*To be done*. Reproduce the lines from the one containing "You are a computer-use" through the end of the data, inclusive, changing "calendar" to "date picker" and keeping everything else the same. Leave the pictures out of your answer.

═══

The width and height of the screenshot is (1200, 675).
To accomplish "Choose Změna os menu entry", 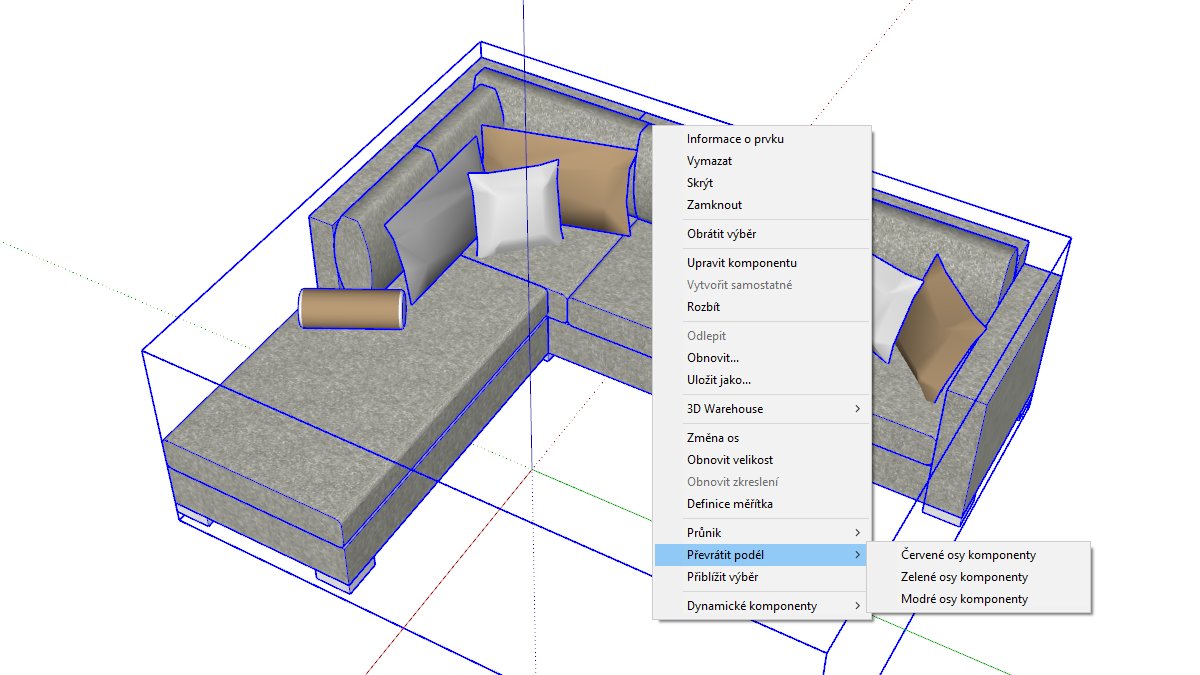I will point(713,438).
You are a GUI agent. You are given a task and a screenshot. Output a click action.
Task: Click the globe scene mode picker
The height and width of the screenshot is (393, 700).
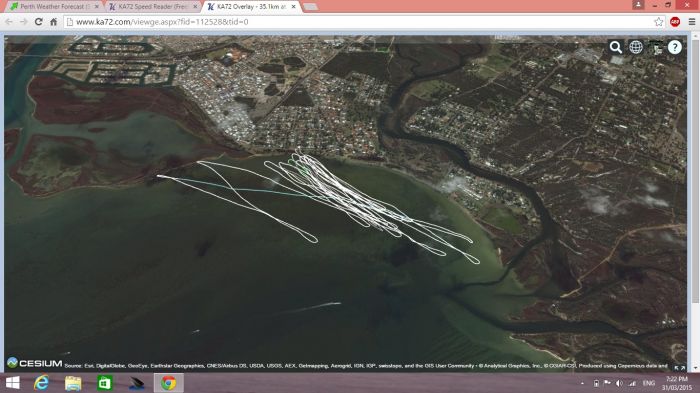(x=636, y=47)
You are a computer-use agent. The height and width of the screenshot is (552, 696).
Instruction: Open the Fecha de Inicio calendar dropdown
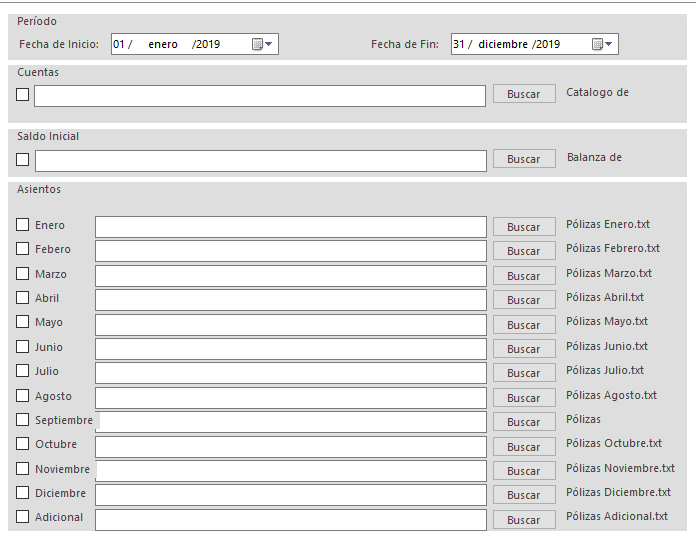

═══

*Final answer*.
You are a computer-use agent. The height and width of the screenshot is (552, 696).
Instruction: Open the Fecha de Inicio date picker dropdown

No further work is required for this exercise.